Acculturation, based on time in the USA, has been associated with increased rates of preventive care and screening [20]. We observed this as well as program participants who reported having been in the USA for >5 years were more likely to be up-to-date with mammograms and CBE than women in the USA for shorter times.

Access to the mobile mammography unit appeared to increase accessibility to breast screening services and was used by 60 % of women who reported completing mammograms. Moreover, the program appeared to be successful in motivating 20 of 58 women who were never previously screened to complete this screening. Because we were unable to track down results for women who completed mammograms at locations other than the mobile mammography unit, it is possible that the number of women who completed mammography is higher.

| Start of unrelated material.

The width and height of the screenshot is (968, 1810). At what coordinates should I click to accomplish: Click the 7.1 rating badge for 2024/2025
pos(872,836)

Our findings demonstrate that a single-session, focused education program, along with navigation services, results in measureable improvements in knowledge and behavior changes. A future consideration might be to incorporate this similar educational messaging and navigation as part of a more comprehensive health education curriculum presented to incoming immigrants in community settings.

While the numbers of women by ethnicity/country of origin are limited, our data suggest that different groups may have been more receptive to the program. Future research, beginning with formative research such as focus groups, is needed to understand how various cultural, religious, and/or social factors may have differentially influenced receptivity. Additional educational tailoring or program design revisions may be needed to address the needs and cultural values of women from specific regions.

Limitations/Strengths

This program was able to access diverse immigrant and refugee populations who have not been previously studied. These educational sessions were incorporated as part of a more comprehensive program conducted by community organizations at each site. This represents both a strength and limitation as this partnership with the local refugee center and community-based organizations assured access to the target populations but may have limited the time available for this health education topic due to competing priorities. Also, our assessment is limited to 2 years of program data which reduced our ability to adequately explore subgroup differences.

ARS has been shown to be an effective research tool in low-literacy or English as a second language populations, such as is often found in immigrant and refugee populations [21]. Finally, the provision of navigational assistance is often constrained by available resources. Program participants were only contacted once for follow-up, which may have limited the number of women navigated for screening. In addition, it was difficult to track women who completed mammograms at locations other than the mobile mammography unit, and our estimate maybe an underestimate of all mammograms completed.

The primary goal of the program was to increase awareness and knowledge of breast health among immigrant and refugee women. Our findings suggest that a health education program delivered in community-based settings and involving interpreters can enhance breast cancer knowledge. In addition to changes in knowledge, we also noted improvements in the completion of mammography. We are encouraged to further understand potential differences among various subgroups and their uptake and response to this program.